* [Exercise details]:
All of the data must be retyped exactly, with nothing left out.

[Records from a dataset]

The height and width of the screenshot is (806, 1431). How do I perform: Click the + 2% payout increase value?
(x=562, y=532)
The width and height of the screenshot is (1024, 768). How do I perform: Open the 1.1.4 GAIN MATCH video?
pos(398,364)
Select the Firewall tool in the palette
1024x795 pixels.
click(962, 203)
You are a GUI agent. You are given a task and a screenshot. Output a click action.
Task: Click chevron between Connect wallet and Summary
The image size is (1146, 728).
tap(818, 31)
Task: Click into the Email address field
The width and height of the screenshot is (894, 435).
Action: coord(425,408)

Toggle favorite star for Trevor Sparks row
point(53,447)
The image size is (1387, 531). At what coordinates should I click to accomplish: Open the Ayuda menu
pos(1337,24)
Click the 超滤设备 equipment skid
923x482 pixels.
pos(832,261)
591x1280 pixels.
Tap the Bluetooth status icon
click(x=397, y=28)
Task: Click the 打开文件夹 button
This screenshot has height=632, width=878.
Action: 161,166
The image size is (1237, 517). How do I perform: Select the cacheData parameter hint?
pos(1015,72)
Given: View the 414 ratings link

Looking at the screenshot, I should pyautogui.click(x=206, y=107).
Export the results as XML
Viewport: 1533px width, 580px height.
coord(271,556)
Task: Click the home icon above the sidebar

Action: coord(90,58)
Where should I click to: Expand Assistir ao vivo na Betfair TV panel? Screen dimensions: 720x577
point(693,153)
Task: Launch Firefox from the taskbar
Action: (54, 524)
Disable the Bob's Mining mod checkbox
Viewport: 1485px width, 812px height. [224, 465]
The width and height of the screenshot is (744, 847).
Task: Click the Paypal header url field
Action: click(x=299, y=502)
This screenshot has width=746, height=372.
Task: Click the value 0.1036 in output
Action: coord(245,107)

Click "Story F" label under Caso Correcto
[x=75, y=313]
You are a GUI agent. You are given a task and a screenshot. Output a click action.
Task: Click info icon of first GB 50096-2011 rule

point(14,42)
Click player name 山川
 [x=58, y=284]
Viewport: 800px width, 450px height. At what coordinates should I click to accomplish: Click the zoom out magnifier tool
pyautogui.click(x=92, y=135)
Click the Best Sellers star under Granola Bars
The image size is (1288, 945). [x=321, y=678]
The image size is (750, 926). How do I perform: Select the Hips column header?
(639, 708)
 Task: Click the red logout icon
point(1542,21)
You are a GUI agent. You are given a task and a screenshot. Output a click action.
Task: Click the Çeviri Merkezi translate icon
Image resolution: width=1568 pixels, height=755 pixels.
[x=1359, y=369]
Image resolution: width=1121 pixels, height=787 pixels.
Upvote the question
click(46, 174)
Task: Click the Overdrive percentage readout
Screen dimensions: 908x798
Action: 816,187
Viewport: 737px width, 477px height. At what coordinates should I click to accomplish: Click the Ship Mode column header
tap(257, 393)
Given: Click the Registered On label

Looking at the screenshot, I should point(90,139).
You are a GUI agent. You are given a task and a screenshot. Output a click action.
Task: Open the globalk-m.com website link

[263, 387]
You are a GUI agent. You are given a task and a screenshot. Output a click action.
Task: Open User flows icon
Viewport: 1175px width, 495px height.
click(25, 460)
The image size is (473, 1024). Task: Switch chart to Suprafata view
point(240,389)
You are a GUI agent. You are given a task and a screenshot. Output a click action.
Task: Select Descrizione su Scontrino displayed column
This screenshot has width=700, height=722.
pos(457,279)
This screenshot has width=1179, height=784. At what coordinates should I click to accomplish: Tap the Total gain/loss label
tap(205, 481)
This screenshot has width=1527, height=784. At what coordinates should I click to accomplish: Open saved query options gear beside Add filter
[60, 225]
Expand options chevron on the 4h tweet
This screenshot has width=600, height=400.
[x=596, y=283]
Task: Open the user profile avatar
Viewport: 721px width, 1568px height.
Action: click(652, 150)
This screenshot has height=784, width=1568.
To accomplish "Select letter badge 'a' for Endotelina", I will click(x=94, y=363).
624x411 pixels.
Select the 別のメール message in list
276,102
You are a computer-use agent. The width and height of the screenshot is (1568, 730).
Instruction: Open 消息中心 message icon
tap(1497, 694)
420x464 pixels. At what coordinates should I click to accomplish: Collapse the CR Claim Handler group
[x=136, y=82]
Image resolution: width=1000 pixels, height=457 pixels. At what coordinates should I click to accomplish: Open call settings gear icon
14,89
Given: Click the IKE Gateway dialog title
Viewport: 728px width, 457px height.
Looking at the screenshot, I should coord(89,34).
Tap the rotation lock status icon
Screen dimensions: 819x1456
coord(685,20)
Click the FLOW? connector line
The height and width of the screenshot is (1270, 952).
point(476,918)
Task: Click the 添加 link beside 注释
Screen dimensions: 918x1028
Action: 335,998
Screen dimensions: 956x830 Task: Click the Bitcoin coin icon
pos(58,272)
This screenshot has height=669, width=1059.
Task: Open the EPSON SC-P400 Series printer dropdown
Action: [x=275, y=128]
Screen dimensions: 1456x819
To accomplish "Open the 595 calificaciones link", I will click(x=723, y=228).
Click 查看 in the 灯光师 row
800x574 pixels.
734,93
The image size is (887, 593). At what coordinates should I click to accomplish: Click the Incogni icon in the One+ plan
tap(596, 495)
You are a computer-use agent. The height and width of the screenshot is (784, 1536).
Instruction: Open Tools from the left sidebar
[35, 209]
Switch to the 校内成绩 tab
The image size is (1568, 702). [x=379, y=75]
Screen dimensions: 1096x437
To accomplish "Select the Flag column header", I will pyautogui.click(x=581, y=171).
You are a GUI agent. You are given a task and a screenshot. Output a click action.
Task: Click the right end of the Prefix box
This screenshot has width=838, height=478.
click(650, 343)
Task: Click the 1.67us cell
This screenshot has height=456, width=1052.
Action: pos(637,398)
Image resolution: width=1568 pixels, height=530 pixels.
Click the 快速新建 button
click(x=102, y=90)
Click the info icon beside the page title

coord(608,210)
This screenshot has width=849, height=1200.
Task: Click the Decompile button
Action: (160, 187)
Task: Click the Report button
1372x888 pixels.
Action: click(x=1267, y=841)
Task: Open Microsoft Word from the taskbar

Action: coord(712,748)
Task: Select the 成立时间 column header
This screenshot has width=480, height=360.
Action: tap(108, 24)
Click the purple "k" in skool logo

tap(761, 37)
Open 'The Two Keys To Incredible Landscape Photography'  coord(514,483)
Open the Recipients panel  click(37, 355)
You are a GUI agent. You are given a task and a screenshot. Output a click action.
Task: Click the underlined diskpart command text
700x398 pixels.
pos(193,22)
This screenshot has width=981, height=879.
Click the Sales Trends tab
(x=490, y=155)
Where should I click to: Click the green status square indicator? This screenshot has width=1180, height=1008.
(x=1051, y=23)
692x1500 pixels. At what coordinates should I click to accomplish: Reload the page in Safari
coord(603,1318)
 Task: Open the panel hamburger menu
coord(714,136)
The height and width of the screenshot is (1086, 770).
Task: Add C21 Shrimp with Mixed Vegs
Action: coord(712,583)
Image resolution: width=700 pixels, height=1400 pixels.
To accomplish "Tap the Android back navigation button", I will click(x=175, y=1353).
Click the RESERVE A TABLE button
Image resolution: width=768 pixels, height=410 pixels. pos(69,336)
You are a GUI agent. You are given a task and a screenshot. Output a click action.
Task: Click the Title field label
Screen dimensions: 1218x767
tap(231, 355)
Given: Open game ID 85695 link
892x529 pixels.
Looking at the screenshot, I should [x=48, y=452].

* [Written solution]:
The height and width of the screenshot is (806, 1431). How do I perform: Click the + 2% payout increase value?
(x=562, y=532)
The width and height of the screenshot is (1024, 768). How do I perform: Open the 1.1.4 GAIN MATCH video?
pos(398,364)
Select the Firewall tool in the palette
1024x795 pixels.
click(962, 203)
You are a GUI agent. You are given a task and a screenshot. Output a click action.
Task: Click chevron between Connect wallet and Summary
The image size is (1146, 728).
tap(818, 31)
Task: Click into the Email address field
The width and height of the screenshot is (894, 435).
Action: coord(425,408)

Toggle favorite star for Trevor Sparks row
point(53,447)
The image size is (1387, 531). At what coordinates should I click to accomplish: Open the Ayuda menu
pos(1337,24)
Click the 超滤设备 equipment skid
923x482 pixels.
pos(832,261)
591x1280 pixels.
Tap the Bluetooth status icon
click(x=397, y=28)
Task: Click the 打开文件夹 button
This screenshot has height=632, width=878.
Action: 161,166
The image size is (1237, 517). How do I perform: Select the cacheData parameter hint?
pos(1015,72)
Given: View the 414 ratings link

Looking at the screenshot, I should pyautogui.click(x=206, y=107).
Export the results as XML
Viewport: 1533px width, 580px height.
coord(271,556)
Task: Click the home icon above the sidebar

Action: coord(90,58)
Where should I click to: Expand Assistir ao vivo na Betfair TV panel? Screen dimensions: 720x577
point(693,153)
Task: Launch Firefox from the taskbar
Action: (54, 524)
Disable the Bob's Mining mod checkbox
Viewport: 1485px width, 812px height. [224, 465]
The width and height of the screenshot is (744, 847).
Task: Click the Paypal header url field
Action: click(x=299, y=502)
This screenshot has width=746, height=372.
Task: Click the value 0.1036 in output
Action: coord(245,107)

Click "Story F" label under Caso Correcto
[x=75, y=313]
You are a GUI agent. You are given a task and a screenshot. Output a click action.
Task: Click info icon of first GB 50096-2011 rule

point(14,42)
Click player name 山川
 [x=58, y=284]
Viewport: 800px width, 450px height. At what coordinates should I click to accomplish: Click the zoom out magnifier tool
pyautogui.click(x=92, y=135)
Click the Best Sellers star under Granola Bars
The image size is (1288, 945). [x=321, y=678]
The image size is (750, 926). How do I perform: Select the Hips column header?
(639, 708)
 Task: Click the red logout icon
point(1542,21)
You are a GUI agent. You are given a task and a screenshot. Output a click action.
Task: Click the Çeviri Merkezi translate icon
Image resolution: width=1568 pixels, height=755 pixels.
[x=1359, y=369]
Image resolution: width=1121 pixels, height=787 pixels.
Upvote the question
click(46, 174)
Task: Click the Overdrive percentage readout
Screen dimensions: 908x798
Action: 816,187
Viewport: 737px width, 477px height. At what coordinates should I click to accomplish: Click the Ship Mode column header
tap(257, 393)
Given: Click the Registered On label

Looking at the screenshot, I should point(90,139).
You are a GUI agent. You are given a task and a screenshot. Output a click action.
Task: Open the globalk-m.com website link

[263, 387]
You are a GUI agent. You are given a task and a screenshot. Output a click action.
Task: Open User flows icon
Viewport: 1175px width, 495px height.
click(25, 460)
The image size is (473, 1024). Task: Switch chart to Suprafata view
point(240,389)
You are a GUI agent. You are given a task and a screenshot. Output a click action.
Task: Select Descrizione su Scontrino displayed column
This screenshot has width=700, height=722.
pos(457,279)
This screenshot has width=1179, height=784. At what coordinates should I click to accomplish: Tap the Total gain/loss label
tap(205, 481)
This screenshot has width=1527, height=784. At what coordinates should I click to accomplish: Open saved query options gear beside Add filter
[60, 225]
Expand options chevron on the 4h tweet
This screenshot has width=600, height=400.
[x=596, y=283]
Task: Open the user profile avatar
Viewport: 721px width, 1568px height.
Action: click(652, 150)
This screenshot has height=784, width=1568.
To accomplish "Select letter badge 'a' for Endotelina", I will click(x=94, y=363).
624x411 pixels.
Select the 別のメール message in list
276,102
You are a computer-use agent. The width and height of the screenshot is (1568, 730).
Instruction: Open 消息中心 message icon
tap(1497, 694)
420x464 pixels. At what coordinates should I click to accomplish: Collapse the CR Claim Handler group
[x=136, y=82]
Image resolution: width=1000 pixels, height=457 pixels. At what coordinates should I click to accomplish: Open call settings gear icon
14,89
Given: Click the IKE Gateway dialog title
Viewport: 728px width, 457px height.
Looking at the screenshot, I should coord(89,34).
Tap the rotation lock status icon
Screen dimensions: 819x1456
coord(685,20)
Click the FLOW? connector line
The height and width of the screenshot is (1270, 952).
point(476,918)
Task: Click the 添加 link beside 注释
Screen dimensions: 918x1028
Action: 335,998
Screen dimensions: 956x830 Task: Click the Bitcoin coin icon
pos(58,272)
This screenshot has height=669, width=1059.
Task: Open the EPSON SC-P400 Series printer dropdown
Action: [x=275, y=128]
Screen dimensions: 1456x819
To accomplish "Open the 595 calificaciones link", I will click(x=723, y=228).
Click 查看 in the 灯光师 row
800x574 pixels.
734,93
The image size is (887, 593). At what coordinates should I click to accomplish: Click the Incogni icon in the One+ plan
tap(596, 495)
You are a computer-use agent. The height and width of the screenshot is (784, 1536).
Instruction: Open Tools from the left sidebar
[35, 209]
Switch to the 校内成绩 tab
The image size is (1568, 702). [x=379, y=75]
Screen dimensions: 1096x437
To accomplish "Select the Flag column header", I will pyautogui.click(x=581, y=171).
You are a GUI agent. You are given a task and a screenshot. Output a click action.
Task: Click the right end of the Prefix box
This screenshot has width=838, height=478.
click(650, 343)
Task: Click the 1.67us cell
This screenshot has height=456, width=1052.
Action: pos(637,398)
Image resolution: width=1568 pixels, height=530 pixels.
Click the 快速新建 button
click(x=102, y=90)
Click the info icon beside the page title

coord(608,210)
This screenshot has width=849, height=1200.
Task: Click the Decompile button
Action: (160, 187)
Task: Click the Report button
1372x888 pixels.
Action: click(x=1267, y=841)
Task: Open Microsoft Word from the taskbar

Action: coord(712,748)
Task: Select the 成立时间 column header
This screenshot has width=480, height=360.
Action: tap(108, 24)
Click the purple "k" in skool logo

tap(761, 37)
Open 'The Two Keys To Incredible Landscape Photography'  coord(514,483)
Open the Recipients panel  click(37, 355)
You are a GUI agent. You are given a task and a screenshot. Output a click action.
Task: Click the underlined diskpart command text
700x398 pixels.
pos(193,22)
This screenshot has width=981, height=879.
Click the Sales Trends tab
(x=490, y=155)
Where should I click to: Click the green status square indicator? This screenshot has width=1180, height=1008.
(x=1051, y=23)
692x1500 pixels. At what coordinates should I click to accomplish: Reload the page in Safari
coord(603,1318)
 Task: Open the panel hamburger menu
coord(714,136)
The height and width of the screenshot is (1086, 770).
Task: Add C21 Shrimp with Mixed Vegs
Action: coord(712,583)
Image resolution: width=700 pixels, height=1400 pixels.
To accomplish "Tap the Android back navigation button", I will click(x=175, y=1353).
Click the RESERVE A TABLE button
Image resolution: width=768 pixels, height=410 pixels. pos(69,336)
You are a GUI agent. You are given a task and a screenshot. Output a click action.
Task: Click the Title field label
Screen dimensions: 1218x767
tap(231, 355)
Given: Open game ID 85695 link
892x529 pixels.
Looking at the screenshot, I should [x=48, y=452].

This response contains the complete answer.